Various factors can cause middle back pain just like lower back pain. These can vary from unexpected trauma or injury to a simple thing like poor posture.

  • Muscular injury: This is the leading source of mid back pain. It mostly develops in the muscles surrounding the shoulders. The glenohumeral joint, which is the shoulders’ main joint, links the torso with the upper arm. It is the most maneuverable joint in the entire body, but also the most unstable. To make up for this susceptibility, the shoulder consists of several strong muscles which hold up the joint, while still allowing it a lot of mobility. These muscles cover the shoulder and the upper back and are susceptible to injury which can result in pain.
  • Lifestyle factors: Some factors in your lifestyle can lead to your middle back pain, by persistently putting pressure on your back. They include:
    • Lack of exercise or exercising a lot the wrong way
    • Overweight
    • Sitting down for a prolonged period, especially with poor posture
    • Lifting things that are heavy
    • Persistent high stress levels
  • Other Causes: There are various medical disorders that may lead to middle back pain. They include spine problems, in addition to a trapped nerve, slipped disc, wear and tear or rheumatism, arthritis of the spinal joints in the chest and neck.

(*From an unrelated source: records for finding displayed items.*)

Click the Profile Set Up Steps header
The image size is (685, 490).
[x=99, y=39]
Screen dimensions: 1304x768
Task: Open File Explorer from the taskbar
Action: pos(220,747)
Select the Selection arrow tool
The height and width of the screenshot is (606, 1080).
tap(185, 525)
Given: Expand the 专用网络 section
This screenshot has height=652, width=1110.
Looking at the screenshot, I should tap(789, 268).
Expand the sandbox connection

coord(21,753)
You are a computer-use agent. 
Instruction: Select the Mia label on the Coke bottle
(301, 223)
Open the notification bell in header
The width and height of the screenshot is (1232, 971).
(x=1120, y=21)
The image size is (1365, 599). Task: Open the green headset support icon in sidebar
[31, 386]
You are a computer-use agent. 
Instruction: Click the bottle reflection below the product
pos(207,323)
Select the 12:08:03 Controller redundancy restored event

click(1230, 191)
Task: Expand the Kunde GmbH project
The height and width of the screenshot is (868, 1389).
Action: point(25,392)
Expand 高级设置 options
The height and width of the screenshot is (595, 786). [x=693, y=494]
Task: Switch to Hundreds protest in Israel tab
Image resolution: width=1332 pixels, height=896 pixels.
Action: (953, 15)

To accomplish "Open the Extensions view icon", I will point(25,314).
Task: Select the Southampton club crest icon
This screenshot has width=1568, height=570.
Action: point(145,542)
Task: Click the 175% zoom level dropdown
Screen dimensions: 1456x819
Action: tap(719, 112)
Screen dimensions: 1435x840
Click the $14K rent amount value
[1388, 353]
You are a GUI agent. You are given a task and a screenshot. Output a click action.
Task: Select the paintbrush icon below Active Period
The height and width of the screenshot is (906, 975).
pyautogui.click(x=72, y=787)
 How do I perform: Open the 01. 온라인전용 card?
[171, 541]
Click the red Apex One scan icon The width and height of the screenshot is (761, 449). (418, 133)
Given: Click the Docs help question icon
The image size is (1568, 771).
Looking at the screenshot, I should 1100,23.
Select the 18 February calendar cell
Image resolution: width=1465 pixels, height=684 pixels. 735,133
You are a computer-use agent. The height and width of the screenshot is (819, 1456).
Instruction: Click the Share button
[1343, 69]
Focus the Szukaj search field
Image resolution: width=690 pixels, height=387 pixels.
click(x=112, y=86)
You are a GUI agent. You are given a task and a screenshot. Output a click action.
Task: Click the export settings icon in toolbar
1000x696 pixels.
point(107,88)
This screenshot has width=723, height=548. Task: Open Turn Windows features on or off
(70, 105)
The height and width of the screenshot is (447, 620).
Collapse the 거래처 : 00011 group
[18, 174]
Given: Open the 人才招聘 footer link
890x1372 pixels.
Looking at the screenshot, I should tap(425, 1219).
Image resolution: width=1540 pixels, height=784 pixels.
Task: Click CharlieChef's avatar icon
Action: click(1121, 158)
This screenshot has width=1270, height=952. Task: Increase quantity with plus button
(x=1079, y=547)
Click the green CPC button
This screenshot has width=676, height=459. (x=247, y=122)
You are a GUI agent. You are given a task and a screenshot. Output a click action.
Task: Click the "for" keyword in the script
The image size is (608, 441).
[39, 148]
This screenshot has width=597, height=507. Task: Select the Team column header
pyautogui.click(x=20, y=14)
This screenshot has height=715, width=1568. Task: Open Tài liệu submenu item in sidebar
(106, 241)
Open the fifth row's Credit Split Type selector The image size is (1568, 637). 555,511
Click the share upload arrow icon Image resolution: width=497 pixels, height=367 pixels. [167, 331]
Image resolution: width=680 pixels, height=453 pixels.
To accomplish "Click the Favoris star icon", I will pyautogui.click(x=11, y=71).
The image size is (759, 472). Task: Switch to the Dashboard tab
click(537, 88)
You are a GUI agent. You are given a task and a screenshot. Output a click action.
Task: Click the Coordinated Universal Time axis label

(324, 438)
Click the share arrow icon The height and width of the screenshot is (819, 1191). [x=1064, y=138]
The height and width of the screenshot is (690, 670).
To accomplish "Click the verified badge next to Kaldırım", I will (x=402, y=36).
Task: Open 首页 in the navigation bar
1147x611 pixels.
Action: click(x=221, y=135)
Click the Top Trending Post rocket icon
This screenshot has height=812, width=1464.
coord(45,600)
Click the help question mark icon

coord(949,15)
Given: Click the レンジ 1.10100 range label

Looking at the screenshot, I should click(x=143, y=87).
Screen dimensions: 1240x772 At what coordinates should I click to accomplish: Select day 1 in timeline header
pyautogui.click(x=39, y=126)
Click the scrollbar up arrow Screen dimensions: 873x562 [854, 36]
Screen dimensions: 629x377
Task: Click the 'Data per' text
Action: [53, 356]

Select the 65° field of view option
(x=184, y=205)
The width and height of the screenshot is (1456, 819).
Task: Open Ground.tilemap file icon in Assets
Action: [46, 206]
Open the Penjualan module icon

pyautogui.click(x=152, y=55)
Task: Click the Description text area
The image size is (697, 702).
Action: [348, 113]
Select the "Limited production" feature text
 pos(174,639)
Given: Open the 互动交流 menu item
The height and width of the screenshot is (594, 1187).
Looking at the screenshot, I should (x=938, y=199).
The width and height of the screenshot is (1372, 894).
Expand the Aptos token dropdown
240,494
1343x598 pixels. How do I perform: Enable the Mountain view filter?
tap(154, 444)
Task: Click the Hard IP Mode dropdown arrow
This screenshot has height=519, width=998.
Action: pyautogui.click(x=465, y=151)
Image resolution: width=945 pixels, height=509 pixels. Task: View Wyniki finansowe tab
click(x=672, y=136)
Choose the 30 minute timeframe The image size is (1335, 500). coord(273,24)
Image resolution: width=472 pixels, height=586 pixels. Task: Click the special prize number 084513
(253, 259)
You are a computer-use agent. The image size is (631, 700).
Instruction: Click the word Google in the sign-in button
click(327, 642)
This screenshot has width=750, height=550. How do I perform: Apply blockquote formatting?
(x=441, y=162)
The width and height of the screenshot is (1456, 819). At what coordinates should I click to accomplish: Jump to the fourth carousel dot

The main symptoms of middle back pain include:

  • Stiffness or tightness of the muscles
  • Pain that is dull, sharp or burning

Severe symptoms that require urgent treatment include:

  • Weakness in the legs and arms
  • Tingling or numbness in the chest, arms or belly
  • Loss of bladder or bowel control


The doctor will inquire about your health history, symptoms and your physical activities. A physical evaluation is then conducted. An imaging test like an MRI or X-ray may also be conducted to determine the cause of your middle back pain.


Majority of individuals suffering from middle back pain can manage their pain with:

  • OTC (over-the-counter) medicines like acetaminophen and non-steroidal anti-inflammatory medicines
  • OTC muscle relaxants like methocarbamol
  • Ice or heat
  • Manual therapy like mobilization, massage or spinal manipulation
  • Exercise

You may require taking a prescription pain drug if your pain becomes severe and you are unable to undertake your normal activities. Surgery is rarely used in the treatment of middle back pain.